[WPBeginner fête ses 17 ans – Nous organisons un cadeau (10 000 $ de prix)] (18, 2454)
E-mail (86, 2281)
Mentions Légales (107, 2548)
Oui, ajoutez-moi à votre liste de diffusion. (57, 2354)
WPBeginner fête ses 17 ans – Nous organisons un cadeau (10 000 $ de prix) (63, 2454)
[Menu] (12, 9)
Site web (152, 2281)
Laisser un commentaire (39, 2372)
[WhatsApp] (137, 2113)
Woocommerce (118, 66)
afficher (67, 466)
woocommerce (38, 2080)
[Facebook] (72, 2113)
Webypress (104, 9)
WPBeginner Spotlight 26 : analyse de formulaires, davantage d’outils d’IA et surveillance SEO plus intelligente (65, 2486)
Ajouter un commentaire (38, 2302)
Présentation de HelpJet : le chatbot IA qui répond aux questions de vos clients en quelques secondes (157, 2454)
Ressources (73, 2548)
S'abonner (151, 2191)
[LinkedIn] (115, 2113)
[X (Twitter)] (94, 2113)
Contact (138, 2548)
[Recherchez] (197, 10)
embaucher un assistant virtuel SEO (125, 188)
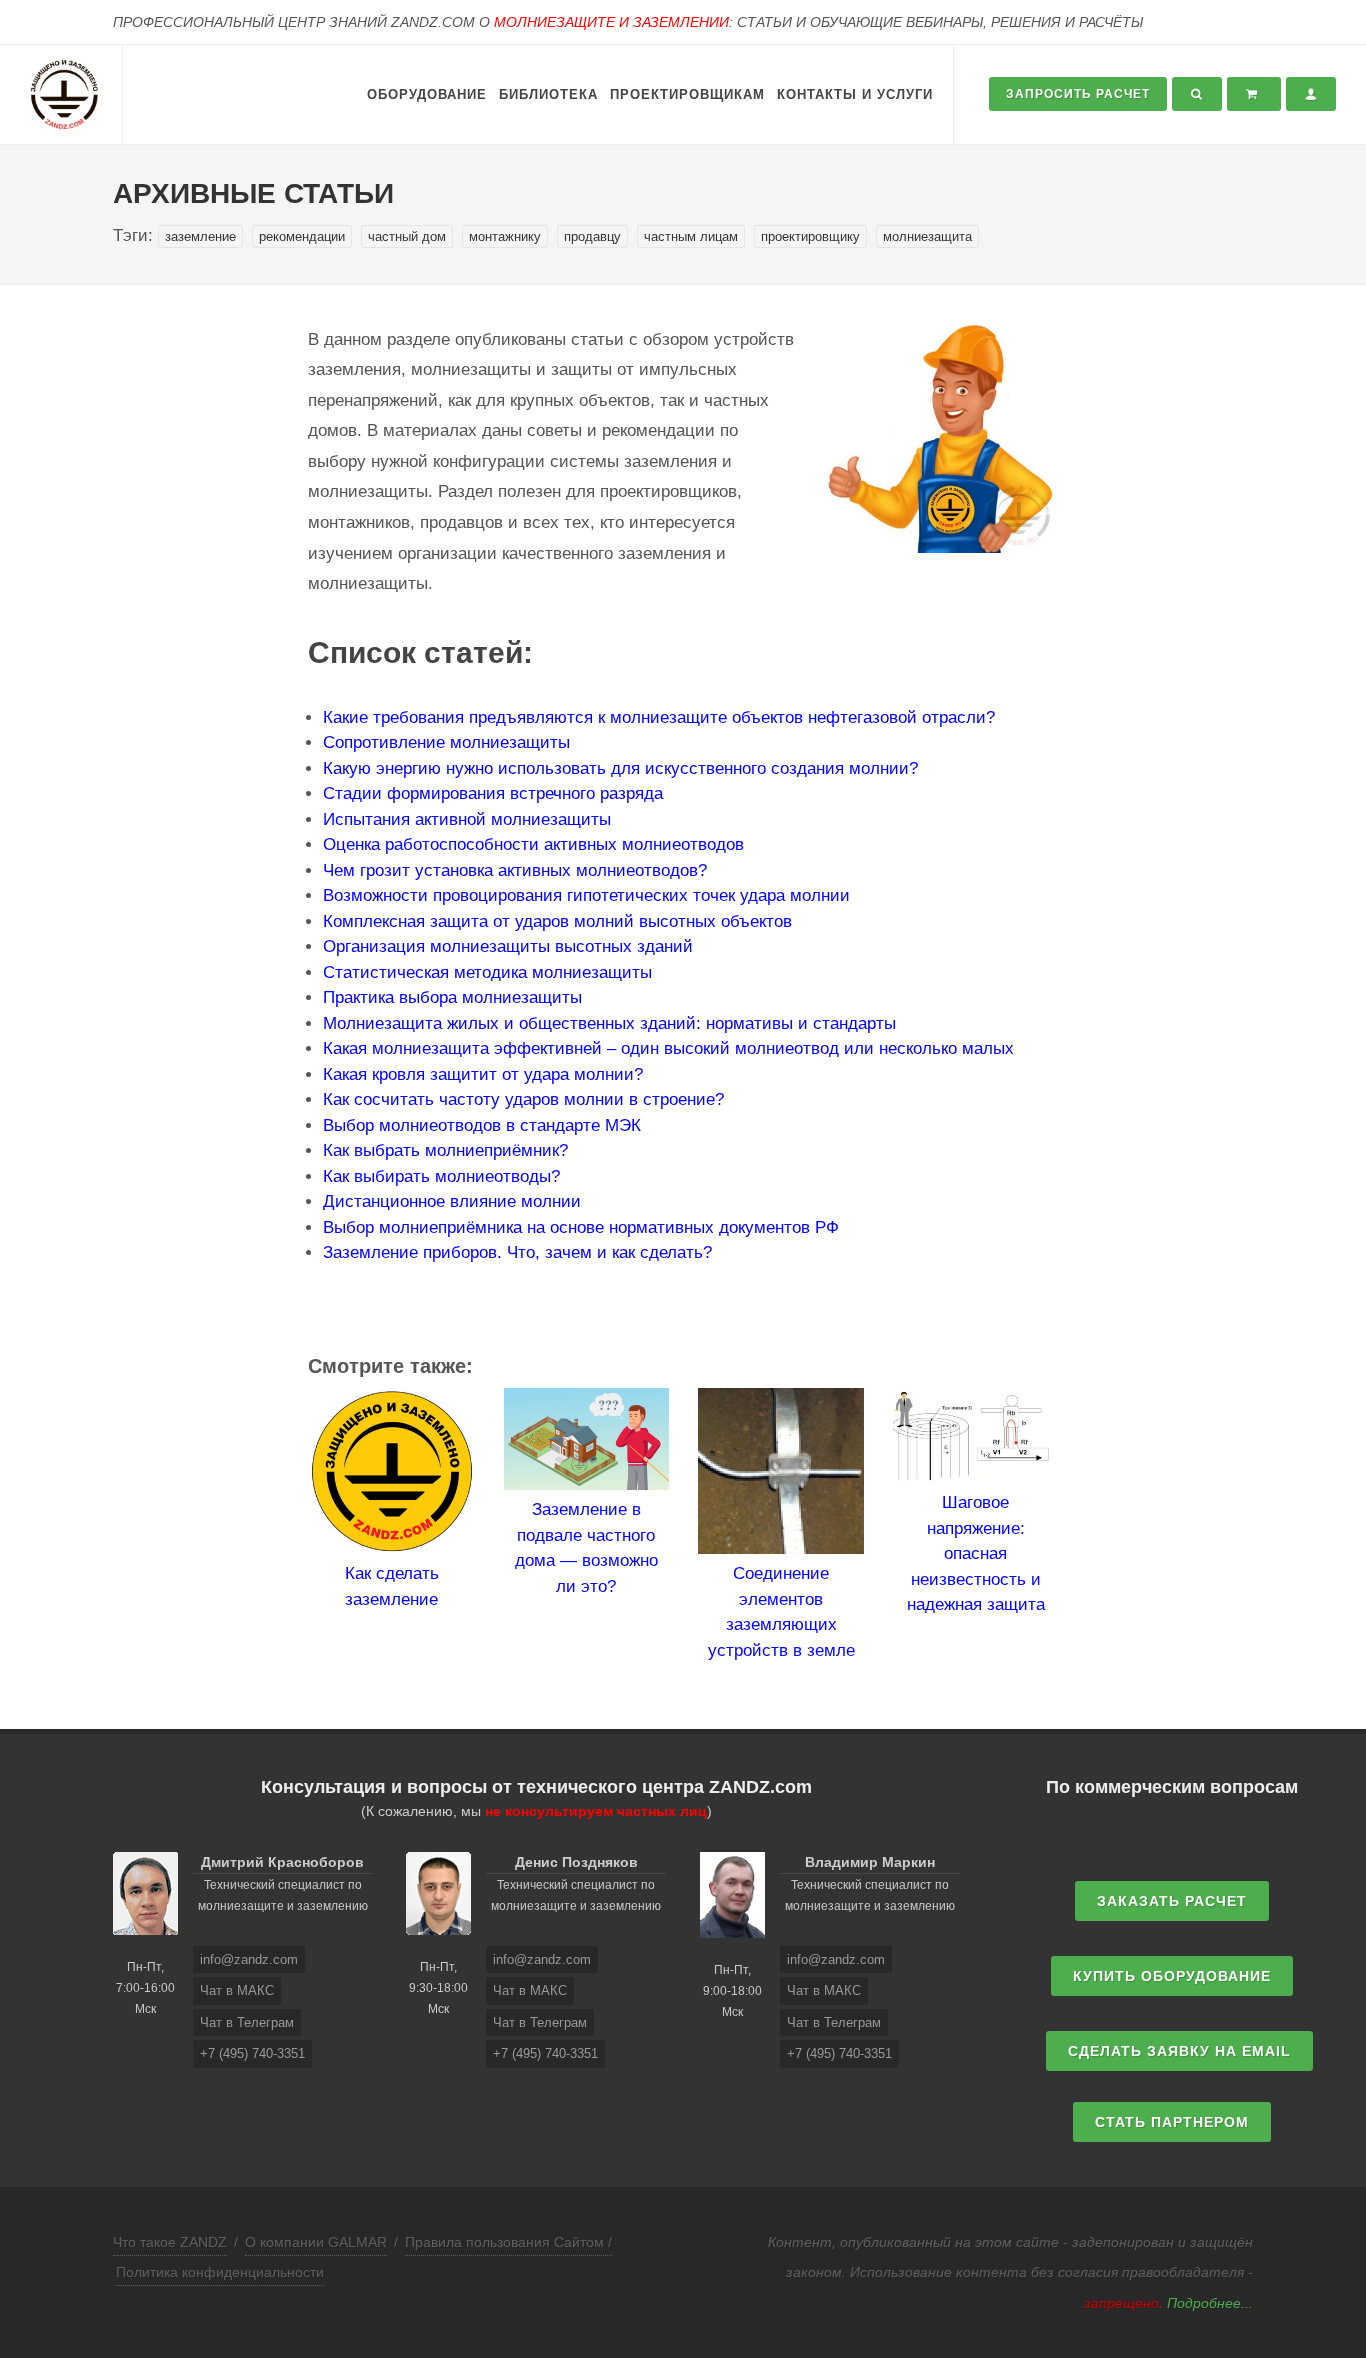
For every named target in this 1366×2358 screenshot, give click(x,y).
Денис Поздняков (576, 1862)
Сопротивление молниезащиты (446, 742)
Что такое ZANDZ (170, 2242)
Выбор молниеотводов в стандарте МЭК (482, 1125)
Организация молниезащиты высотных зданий (508, 946)
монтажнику (505, 236)
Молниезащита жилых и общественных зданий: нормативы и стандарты (609, 1023)
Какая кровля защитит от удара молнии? (483, 1074)
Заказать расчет (1172, 1901)
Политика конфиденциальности (220, 2272)
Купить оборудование (1172, 1976)
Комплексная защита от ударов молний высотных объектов (557, 921)
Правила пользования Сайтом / (508, 2242)
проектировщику (810, 236)
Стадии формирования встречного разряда (493, 793)
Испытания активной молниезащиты (467, 819)
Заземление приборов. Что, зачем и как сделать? (517, 1252)
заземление (200, 236)
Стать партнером (1172, 2122)
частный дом (407, 236)
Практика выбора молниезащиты (452, 997)
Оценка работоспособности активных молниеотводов (533, 844)
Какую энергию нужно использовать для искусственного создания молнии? (620, 768)
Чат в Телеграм (247, 2022)
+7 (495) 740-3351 (252, 2053)
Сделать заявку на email (1179, 2051)
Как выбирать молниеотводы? (441, 1176)
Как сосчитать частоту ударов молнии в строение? (523, 1099)
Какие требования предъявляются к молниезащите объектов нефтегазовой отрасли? (659, 717)
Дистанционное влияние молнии (452, 1201)
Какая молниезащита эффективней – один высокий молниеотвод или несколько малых (668, 1048)
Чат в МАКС (237, 1990)
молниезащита (927, 236)
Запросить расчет (1078, 94)
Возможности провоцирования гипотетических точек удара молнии (586, 895)
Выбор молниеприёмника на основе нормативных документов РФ (581, 1227)
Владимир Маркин (870, 1862)
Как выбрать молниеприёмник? (445, 1150)
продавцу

____

Report how many lines in the records hold the word "молниезащиты", giving the number and nothing else.

(Task solution)
4